• Material for this exercise
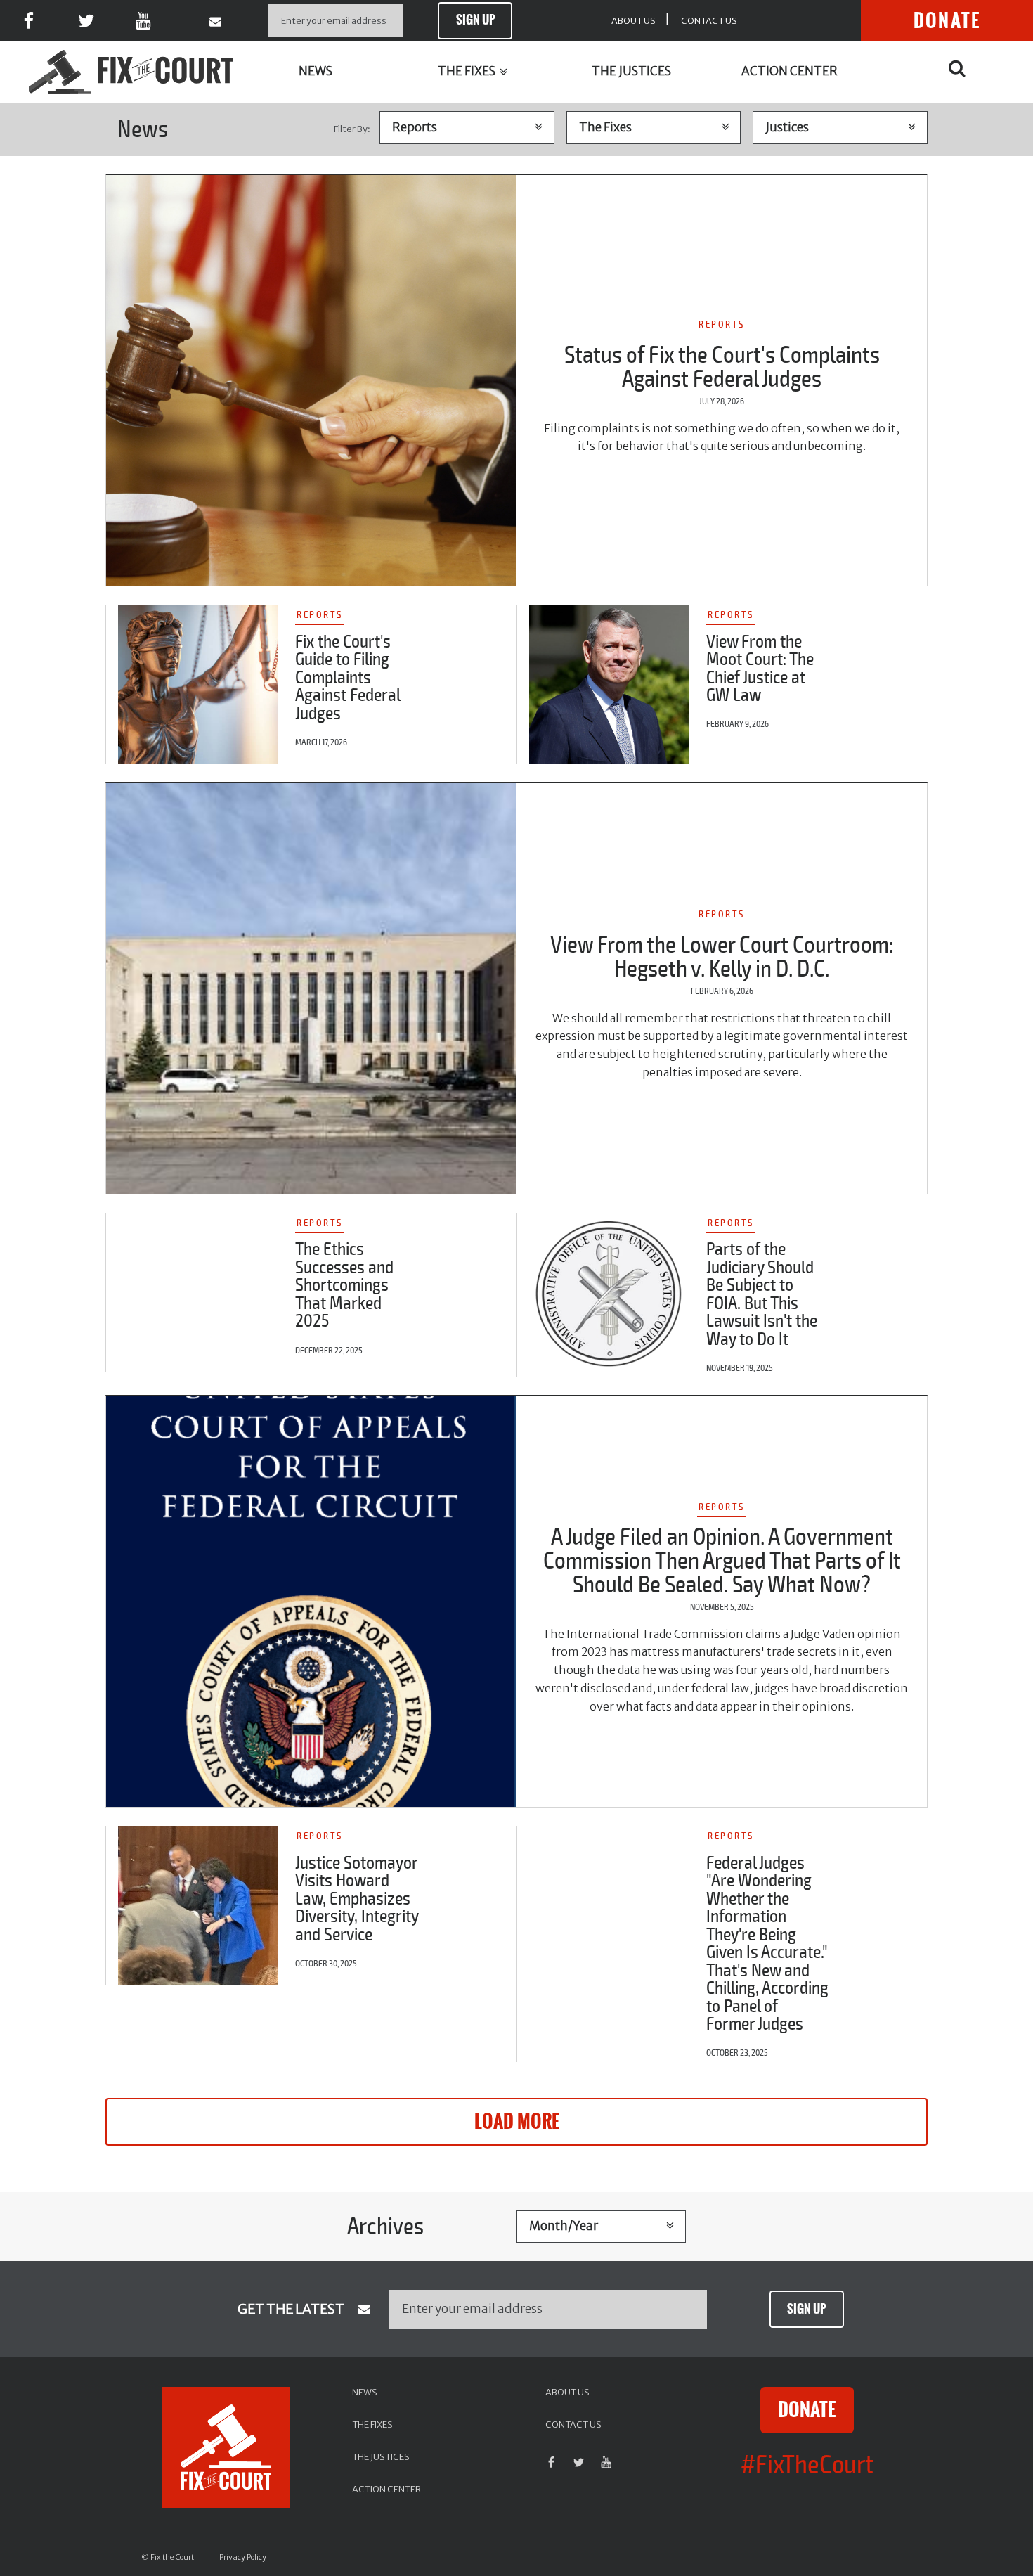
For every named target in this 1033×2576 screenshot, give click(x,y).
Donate (947, 20)
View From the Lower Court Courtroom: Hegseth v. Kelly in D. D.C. (722, 957)
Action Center (789, 71)
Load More (516, 2121)
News (315, 71)
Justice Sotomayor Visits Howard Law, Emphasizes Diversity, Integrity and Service (356, 1899)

• Work instruction
Exact copy, pictures removed: set down the whole listing above.

• Solution to this task
For every named target in this 1033×2576 screenshot, give click(x,y).
Donate (947, 20)
View From the Lower Court Courtroom: Hegseth v. Kelly in D. D.C. (722, 957)
Action Center (789, 71)
Load More (516, 2121)
News (315, 71)
Justice Sotomayor Visits Howard Law, Emphasizes Diversity, Integrity and Service (356, 1899)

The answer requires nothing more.